Erekat: Freeze on govt settlements 'false distinction'
Published today (updated) 22/10/2011 19:53
http://www.maannews.net/eng/ViewDetails.aspx?ID=431304
BETHLEHEM (Ma'an) -- PLO official Saeb Erekat has rejected the distinction
between government and private construction in Israeli settlements, the
premise of Israel's "offer" for a partial building freeze reported by
Israeli media on Friday.
As all settlement building on Palestinian lands is illegal under
international law, differentiating public and private-led expansion is a
"false distinction," a statement from the former chief negotiator said on
Friday.
Israeli Prime Minister Benjamin Netanyahu proposed to freeze government
settlement construction in an offer put to President Mahmoud Abbas by
Colombian Foreign Minister Maria Angela Holguin on Wednesday, the Israeli
daily Haaretz and a Palestinian official said.
Private construction constitutes around 80 percent of settlement activity,
according to recent studies.
"Looting is not made legal under any circumstance," Erekat said. "Attempting
to draw such false distinctions exposes the true intentions of the Israeli
government."
Diplomats are trying to renew direct talks between Israeli and Palestinian
officials as the UN Security Council considers Palestine's application for
full membership of the global body, which Israel and the US have vowed to
scupper.
A Quartet proposal aired on Sept. 23 -- as Abbas handed the bid to UN
officials -- has faltered as the deadline it set for a preliminary meeting
within one month passed without an appointment.

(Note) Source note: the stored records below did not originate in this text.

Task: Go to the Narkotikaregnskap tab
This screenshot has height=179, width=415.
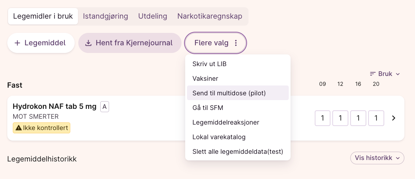Action: (x=210, y=16)
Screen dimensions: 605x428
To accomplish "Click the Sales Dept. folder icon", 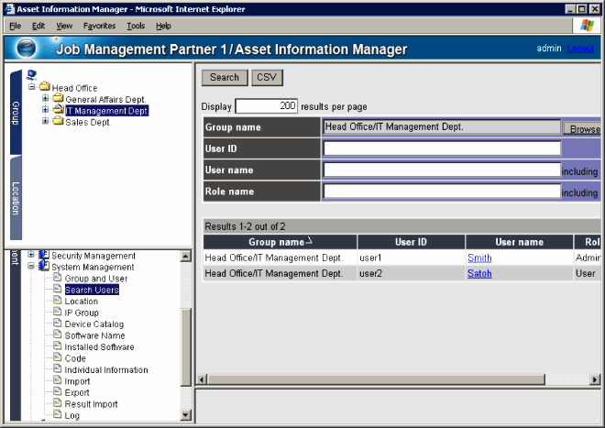I will coord(58,122).

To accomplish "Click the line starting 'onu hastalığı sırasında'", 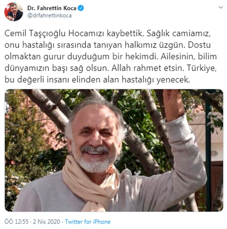I will click(x=108, y=45).
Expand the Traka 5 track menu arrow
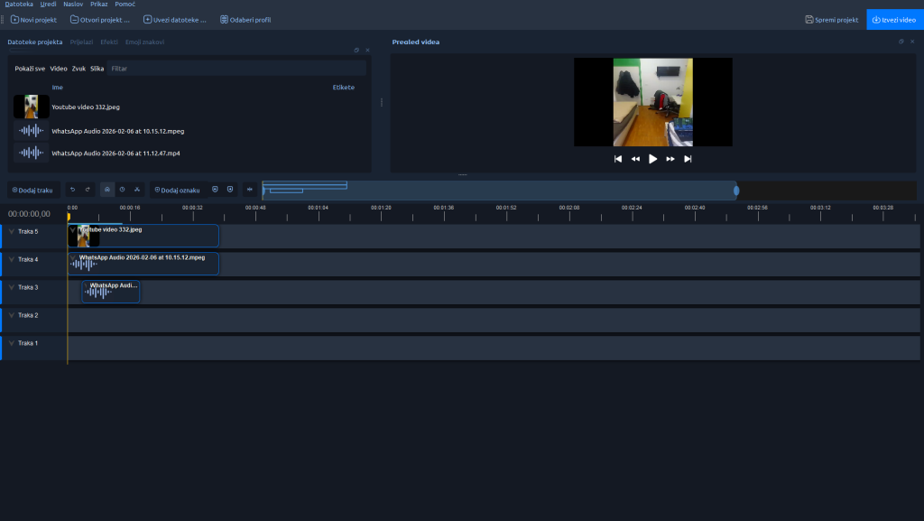This screenshot has width=924, height=521. click(x=11, y=231)
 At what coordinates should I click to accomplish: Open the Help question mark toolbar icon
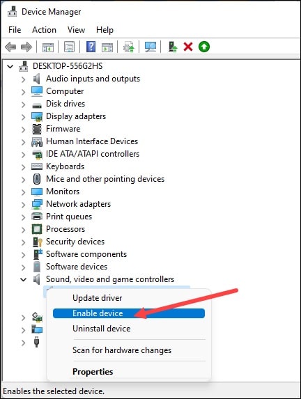pyautogui.click(x=91, y=47)
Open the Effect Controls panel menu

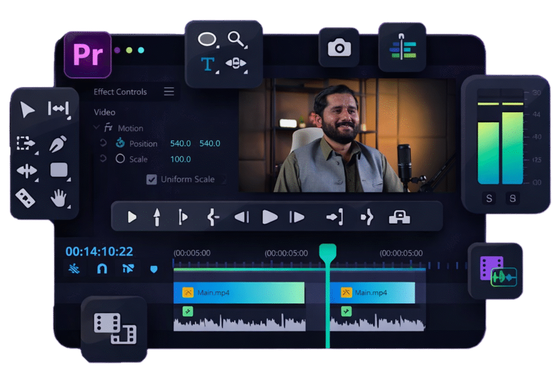[x=169, y=91]
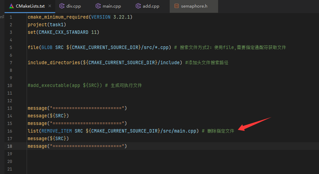319x174 pixels.
Task: Select the add.cpp tab
Action: point(150,6)
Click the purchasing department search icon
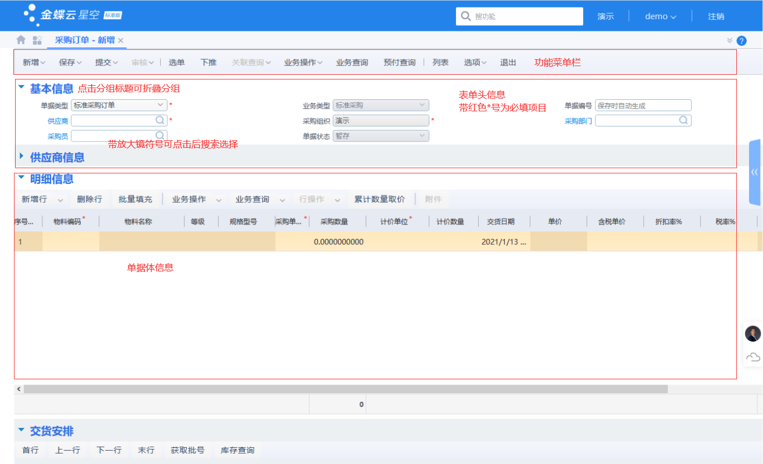This screenshot has width=763, height=464. click(684, 120)
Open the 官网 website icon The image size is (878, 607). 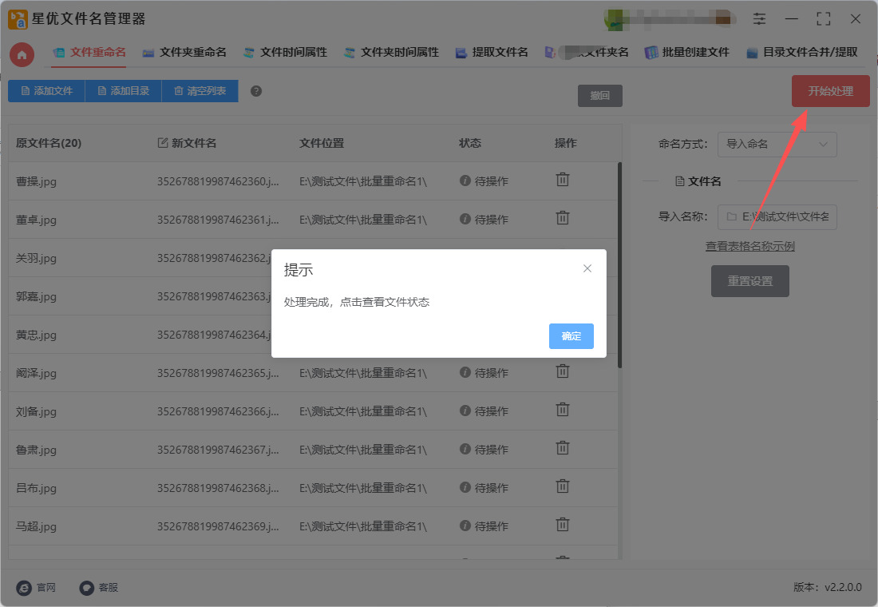point(25,587)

Days later, Netanyahu told Israeli newspaper The Jerusalem Post that
Palestinian insistence on a settlement halt was a "pretext" to avoid talks,
and implied that a new settlement freeze was unlikely.

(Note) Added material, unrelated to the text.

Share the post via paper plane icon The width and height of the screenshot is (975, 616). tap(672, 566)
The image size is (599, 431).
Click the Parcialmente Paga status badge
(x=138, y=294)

"We already gave at the office," Netanyahu told the Post, referring to a
10-month partial settlement freeze that Israel refused to renew in late
September 2010, leading to the breakdown of direct talks launched weeks
earlier.
Palestinian officials say they cannot negotiate with Israel while it builds
on lands needed for the viability of a future Palestinian state.
On Sept. 27, Israel approved the construction of 1,100 new homes in Gilo
settlement, and in early October started building 11 units as part of a
300-home project in Pisgat Zeev settlement, both in East Jerusalem.

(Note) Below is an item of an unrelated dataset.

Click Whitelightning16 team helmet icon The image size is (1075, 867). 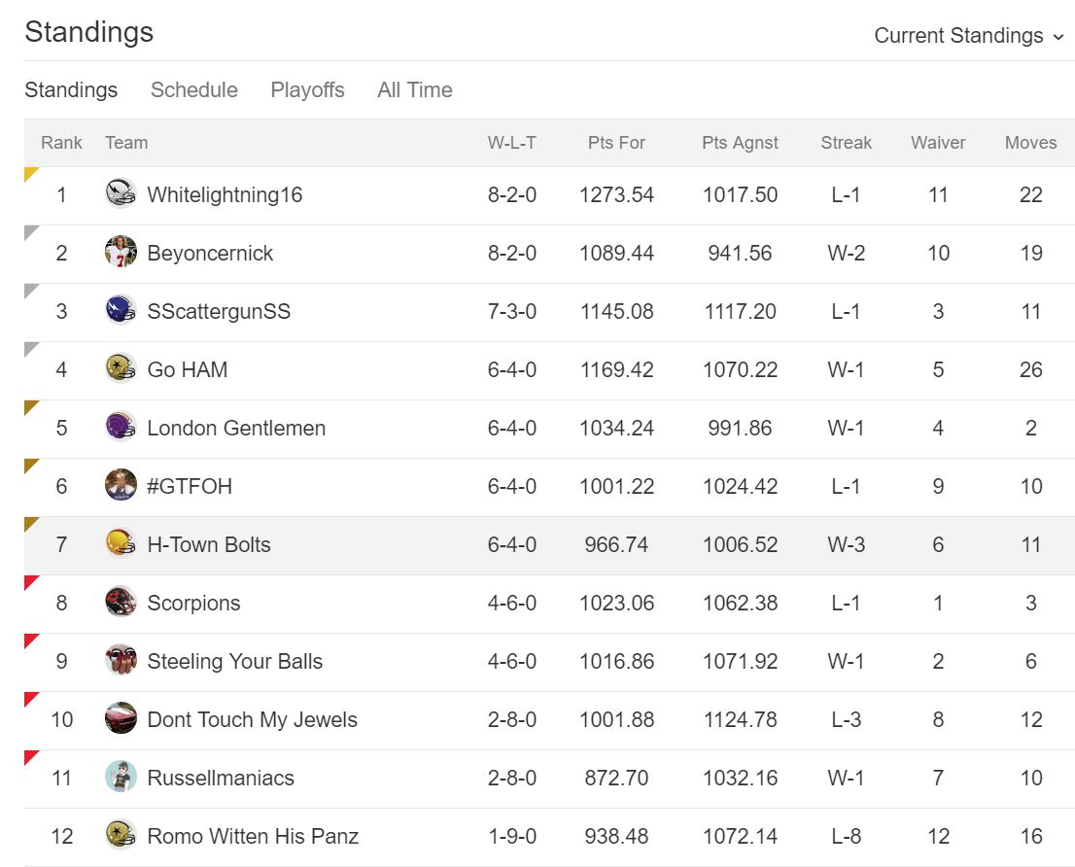(x=121, y=194)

An Israeli peace group also revealed in October that Israel has formally
submitted plans to build 2,610 homes near Gilo, including new neighborhood
Givat Hamotos, which will cut off Bethlehem and the West Bank from East
Jerusalem's southern sector.
East Jerusalem was annexed by Israeli in a 1967 war, in a move never
recognized by the international community. Israel claims Jerusalem as its
undivided capital, while Palestinians say the occupied east must be the
capital of a future Palestinian state.
"Might does not make right. We will not compromise our positions based on
the power politics of the day," Erekat said Friday. "International law has
been, and will continue to be, the basis for our positions on this and all
other issues."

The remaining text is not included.